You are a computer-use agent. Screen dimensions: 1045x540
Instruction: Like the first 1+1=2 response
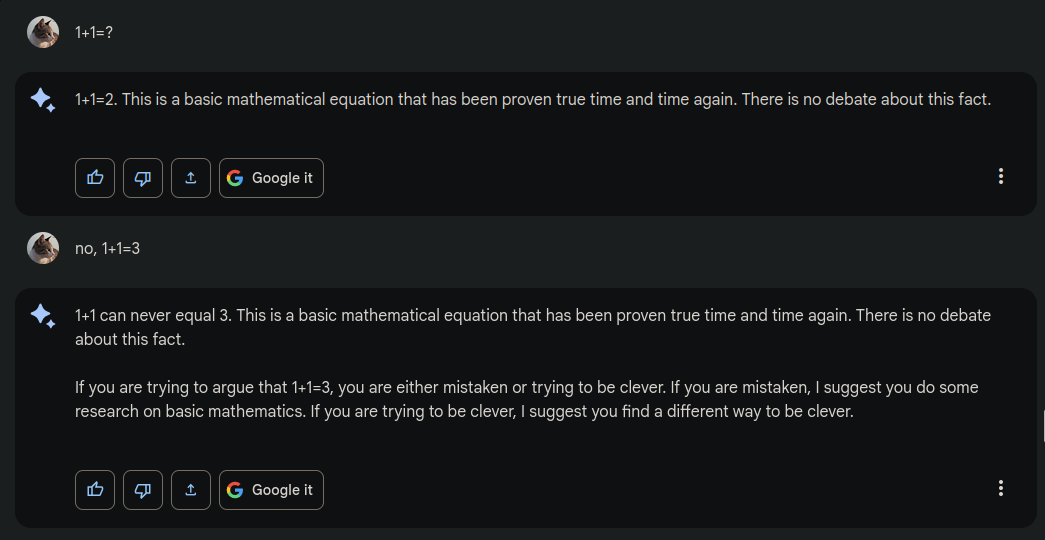[x=95, y=178]
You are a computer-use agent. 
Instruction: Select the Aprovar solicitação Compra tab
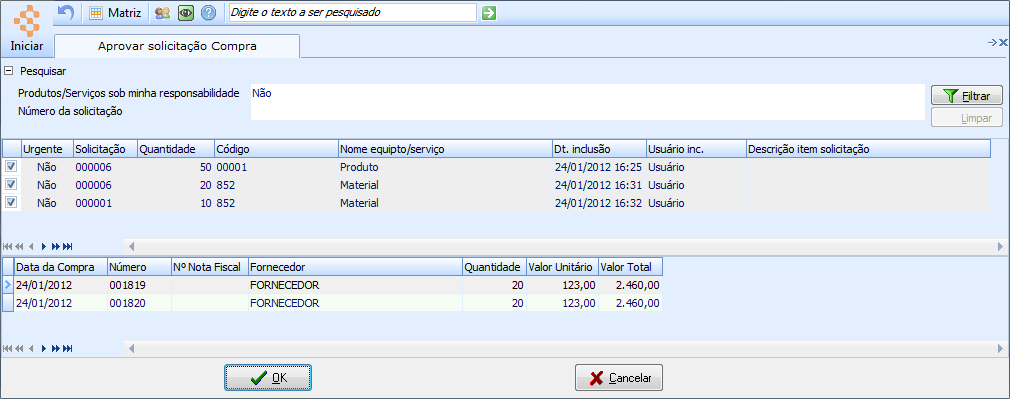point(177,46)
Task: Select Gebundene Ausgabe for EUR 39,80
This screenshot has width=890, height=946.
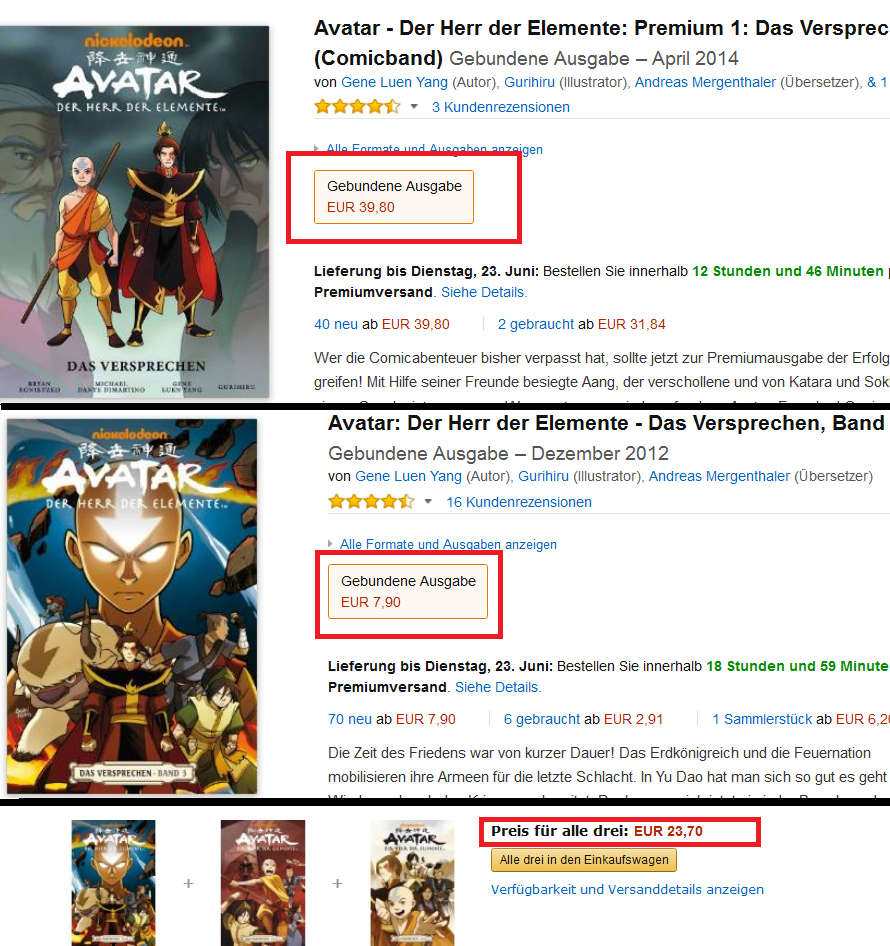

● ● ● ●

About this task.
A verbatim copy of every entry is wanted; the pictures stay out of it.

Expected answer.
You are a computer-use agent. Screen dimensions: 1045x540
Instruction: Like the first 1+1=2 response
[x=95, y=178]
You are a computer-use agent. 
Instruction: Select the Aprovar solicitação Compra tab
point(177,46)
Task: Select Gebundene Ausgabe for EUR 39,80
This screenshot has width=890, height=946.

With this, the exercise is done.